The crop of grey hair on the stage prompted one shareholder to ask what its succession plans were for the board.
Chairman Gary Paykel said the "experience at the board table" provided the governance and support the company needed, "but time stands still for nobody and eventually we'll see some new faces".
Updating the more than 250 attendees on the year so far, chief executive John Bongard reaffirmed previous guidance of earnings being similar to last year when the company had a net profit of $68.6 million.
He said that guidance would be dependent on the normal seasonal lift in appliance sales in the next half, particularly in the US.
Earnings for the first half so far, although down on the same time last year, were in line with expectations.
The company's finance group was expected to continue to perform steadily for the rest of the year, although that depended on stable interest rates and the levels of consumer confidence in New Zealand.
In July, the company said it was shifting some of its washing machine production to North America - a move which would boost annual earnings by $3.3 million.
The site location was still being negotiated but production was still expected to start early next year.
Bongard said the shift would now cost $2.5 million more than the $5.5 million it first announced as the company had since learned it was not eligible for a duty exemption on the plant entering the US.

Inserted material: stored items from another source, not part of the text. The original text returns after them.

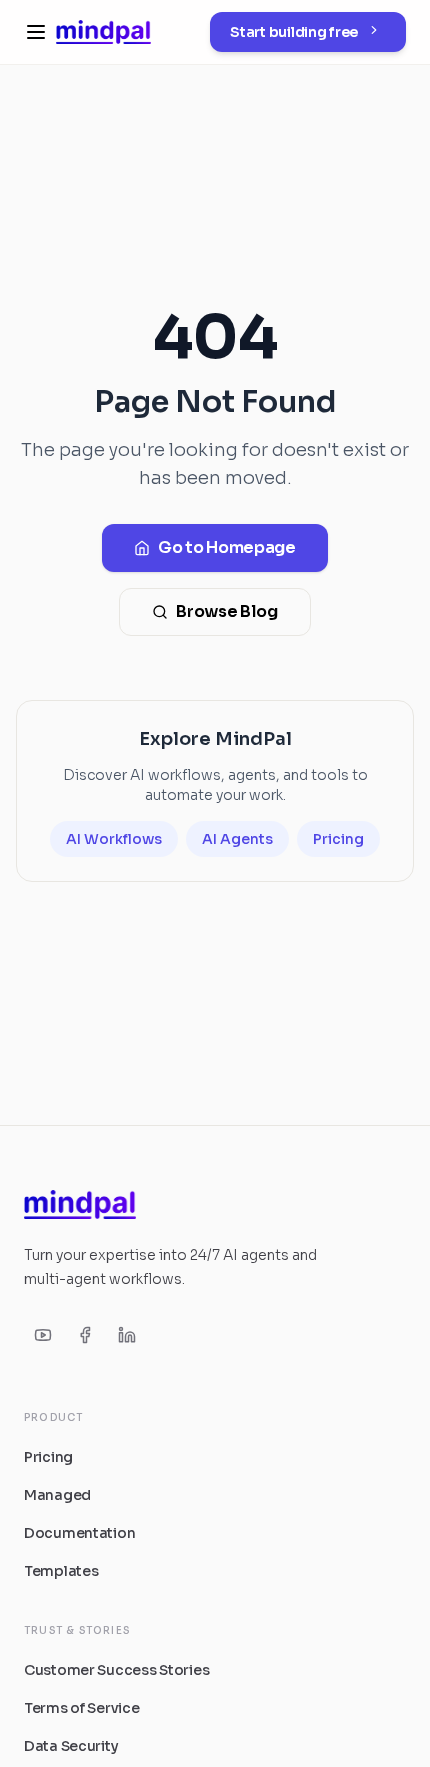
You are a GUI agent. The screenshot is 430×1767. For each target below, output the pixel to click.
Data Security (71, 1746)
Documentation (79, 1533)
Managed (57, 1495)
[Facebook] (85, 1335)
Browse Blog (226, 611)
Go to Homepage (227, 547)
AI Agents (237, 839)
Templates (61, 1571)
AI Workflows (114, 839)
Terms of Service (82, 1708)
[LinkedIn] (127, 1335)
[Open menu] (36, 32)
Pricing (338, 839)
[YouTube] (43, 1335)
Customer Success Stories (116, 1670)
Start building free (294, 32)
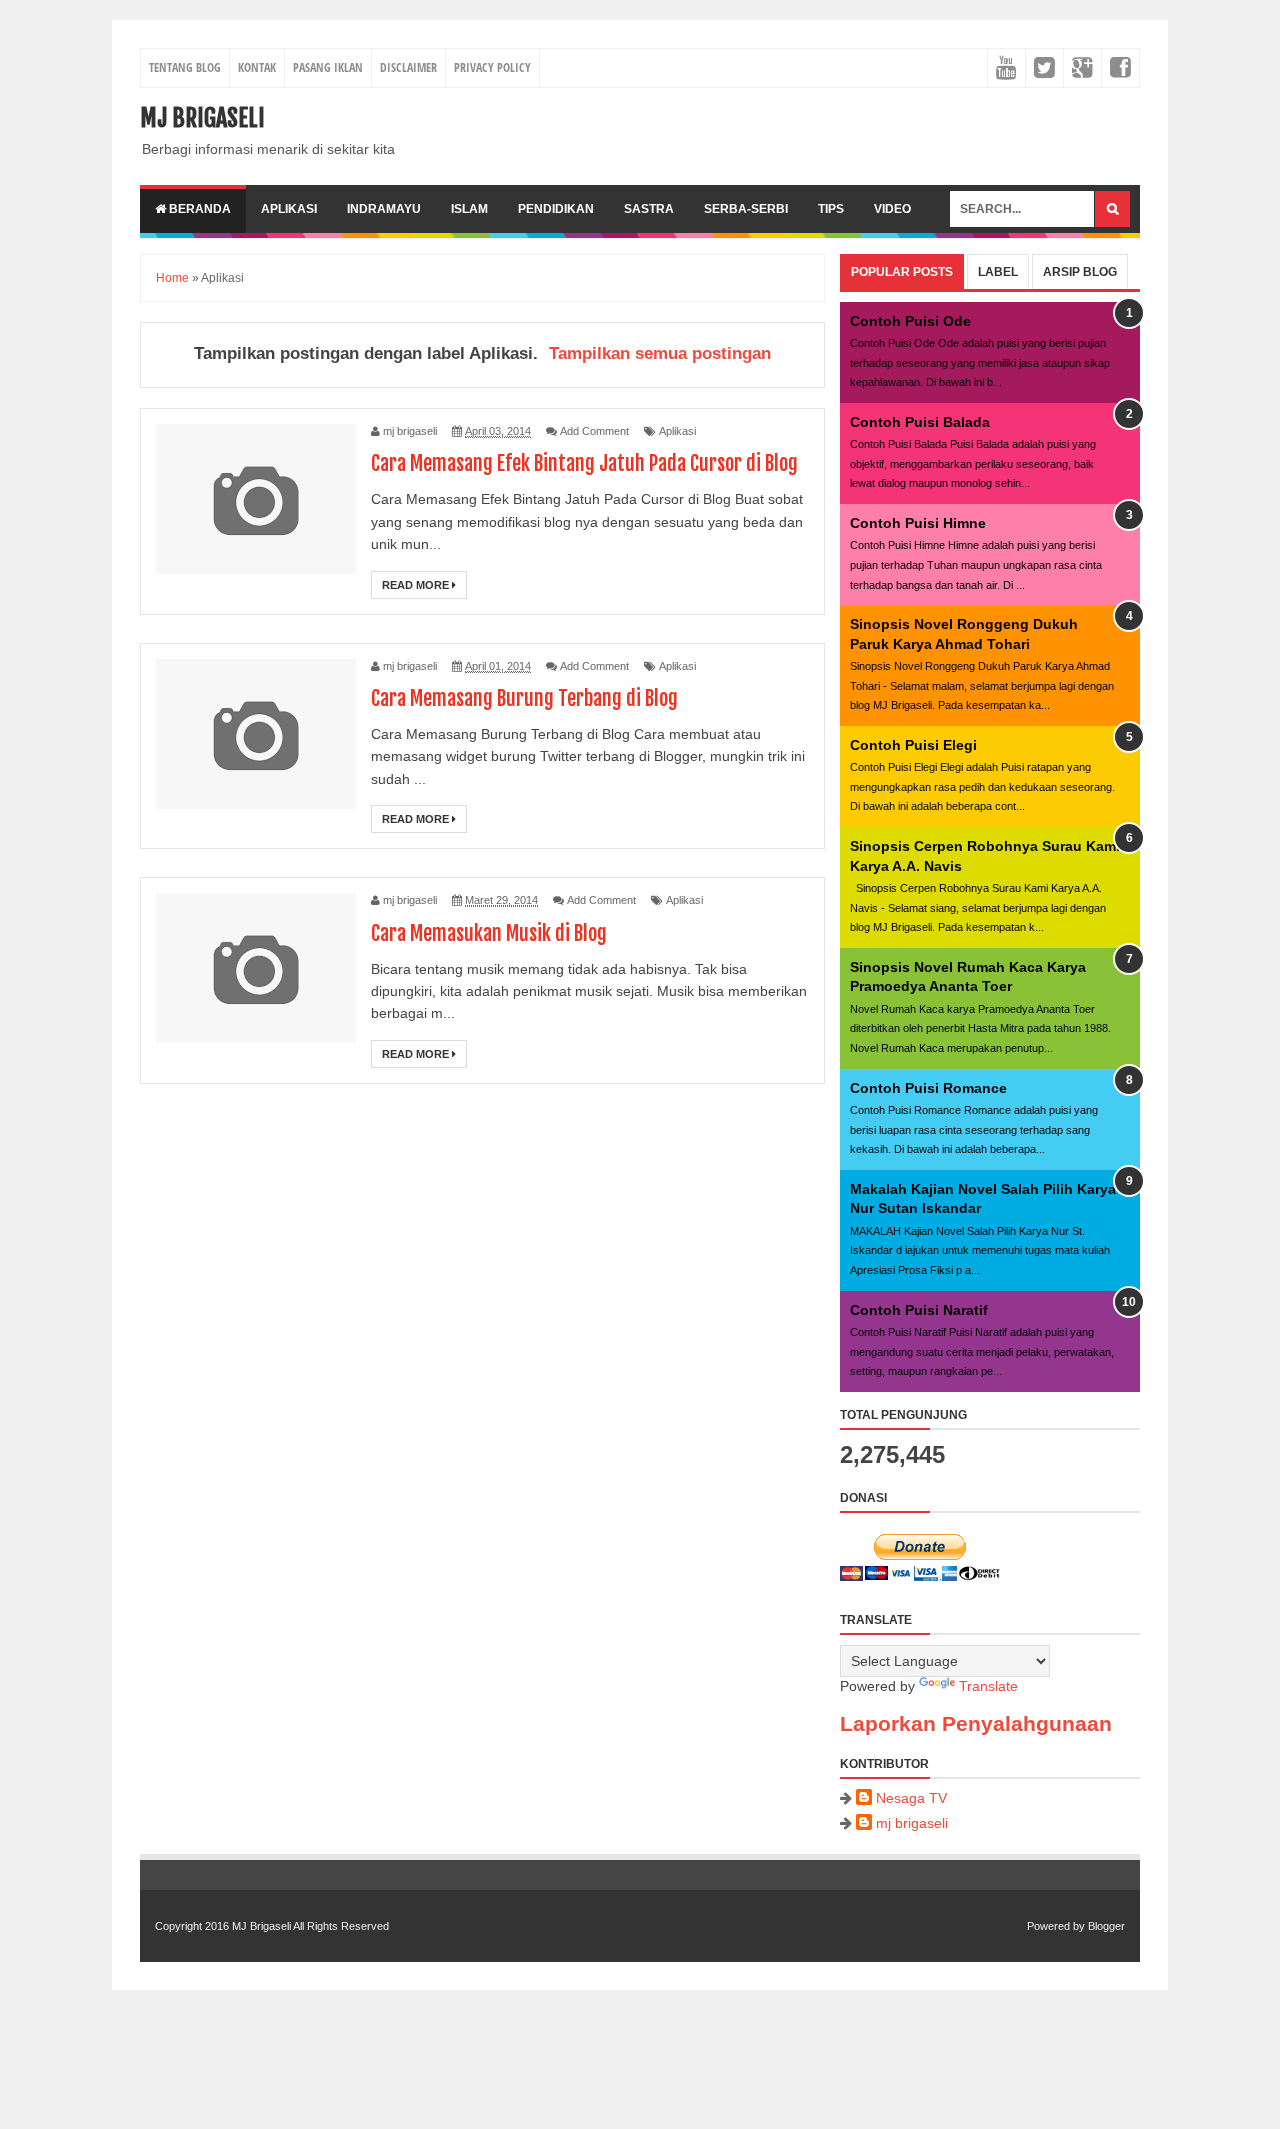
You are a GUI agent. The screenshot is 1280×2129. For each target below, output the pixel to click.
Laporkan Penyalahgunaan (976, 1723)
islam (469, 209)
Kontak (257, 67)
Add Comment (594, 431)
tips (831, 209)
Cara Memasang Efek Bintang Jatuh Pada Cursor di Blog (584, 463)
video (892, 209)
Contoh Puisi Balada (920, 422)
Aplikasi (677, 431)
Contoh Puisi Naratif (919, 1310)
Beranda (198, 209)
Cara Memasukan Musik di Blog (489, 933)
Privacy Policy (492, 67)
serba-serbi (746, 209)
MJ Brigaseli (202, 118)
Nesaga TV (911, 1798)
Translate (988, 1686)
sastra (649, 209)
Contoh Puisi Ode (910, 321)
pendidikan (556, 209)
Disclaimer (408, 67)
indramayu (384, 209)
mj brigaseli (912, 1823)
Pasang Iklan (328, 67)
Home (172, 278)
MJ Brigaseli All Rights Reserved (310, 1926)
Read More (417, 585)
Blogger (1106, 1926)
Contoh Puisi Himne (918, 523)
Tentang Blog (185, 67)
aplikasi (289, 209)
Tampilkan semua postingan (660, 353)
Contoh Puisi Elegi (913, 745)
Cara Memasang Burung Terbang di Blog (524, 698)
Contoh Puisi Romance (928, 1088)
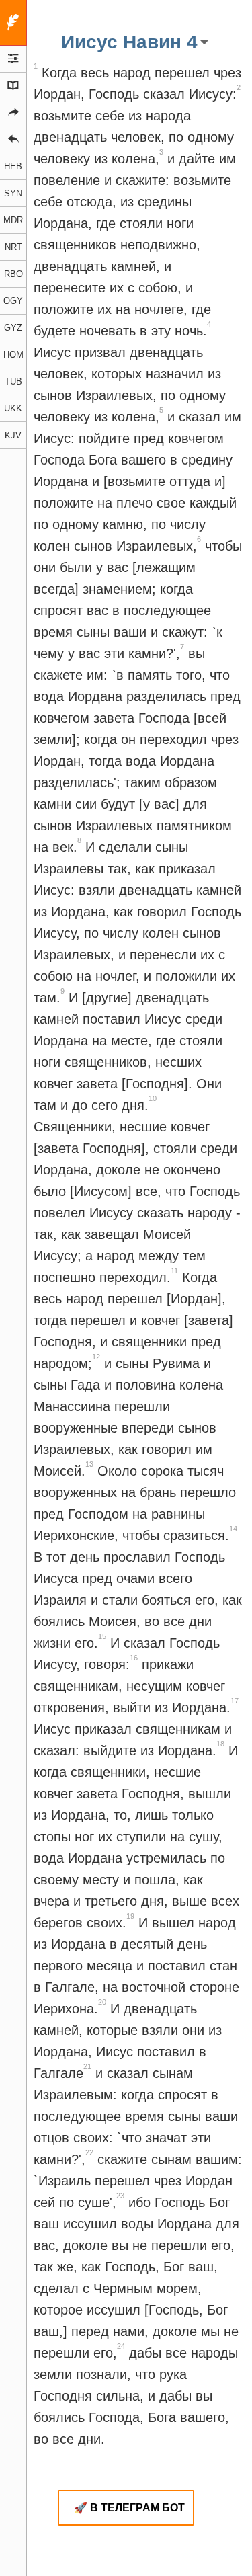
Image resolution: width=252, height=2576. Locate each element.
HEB (13, 166)
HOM (13, 355)
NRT (13, 247)
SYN (13, 193)
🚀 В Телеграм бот (129, 2507)
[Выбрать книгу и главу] (13, 86)
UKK (13, 408)
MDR (13, 220)
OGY (13, 301)
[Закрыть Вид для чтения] (13, 23)
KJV (13, 435)
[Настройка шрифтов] (13, 59)
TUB (13, 381)
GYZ (13, 328)
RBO (13, 274)
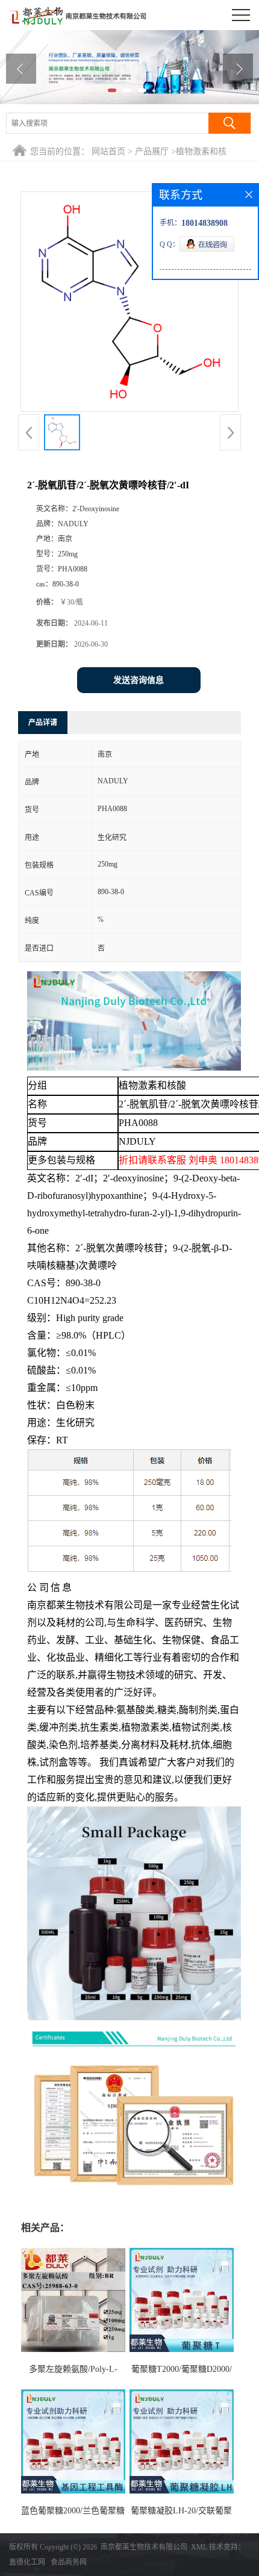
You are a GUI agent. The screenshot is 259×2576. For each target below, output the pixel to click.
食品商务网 (69, 2562)
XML (199, 2547)
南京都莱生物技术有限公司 (144, 2547)
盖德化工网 (27, 2562)
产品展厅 (152, 151)
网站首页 (108, 151)
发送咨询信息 (138, 680)
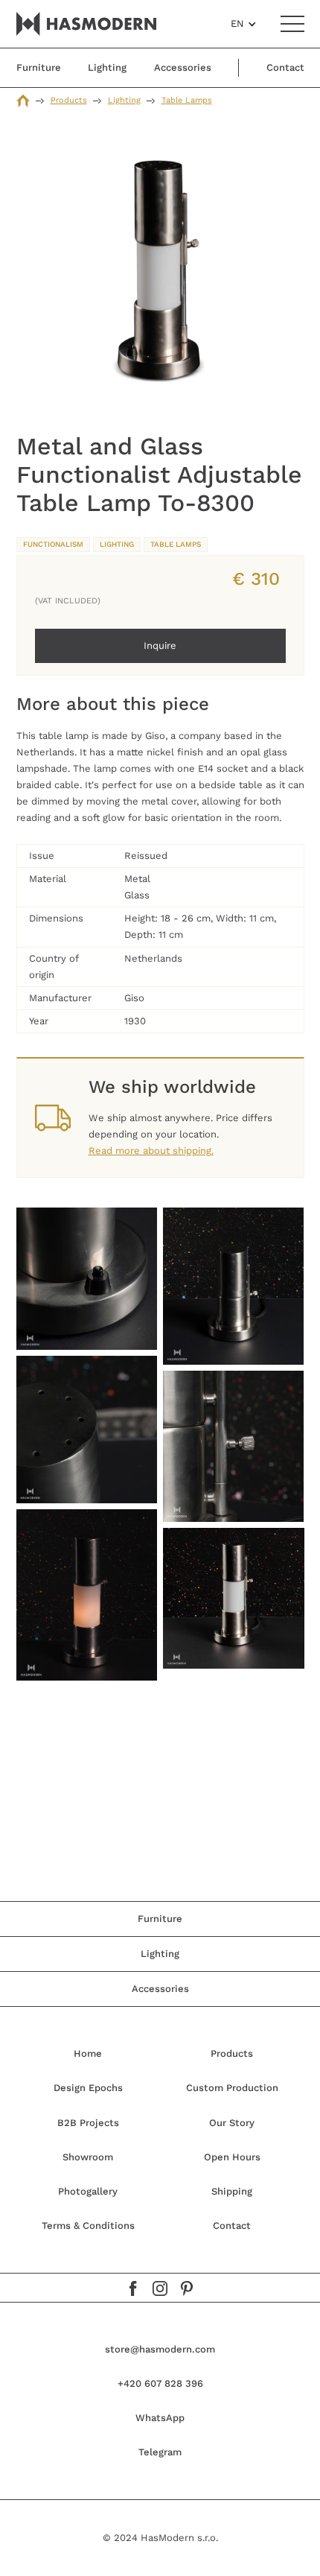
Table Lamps (186, 100)
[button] (244, 24)
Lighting (124, 100)
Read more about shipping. (151, 1150)
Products (69, 100)
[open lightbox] (160, 276)
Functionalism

Although the release of the new designer series of whiteware and a new advertising campaign had stimulated renewed interest in the brand, sales volumes in the competitive Australasian market were slightly behind last year.
Sales had been more positive in Singapore, Europe and particularly the US where, with the inclusion of the Dynamic Cooking Systems brand it bought last year, it was showing unit sales growth of 80 per cent year-on-year.
Steel prices were expected to decline for the rest of the year but rising oil prices would cut profits.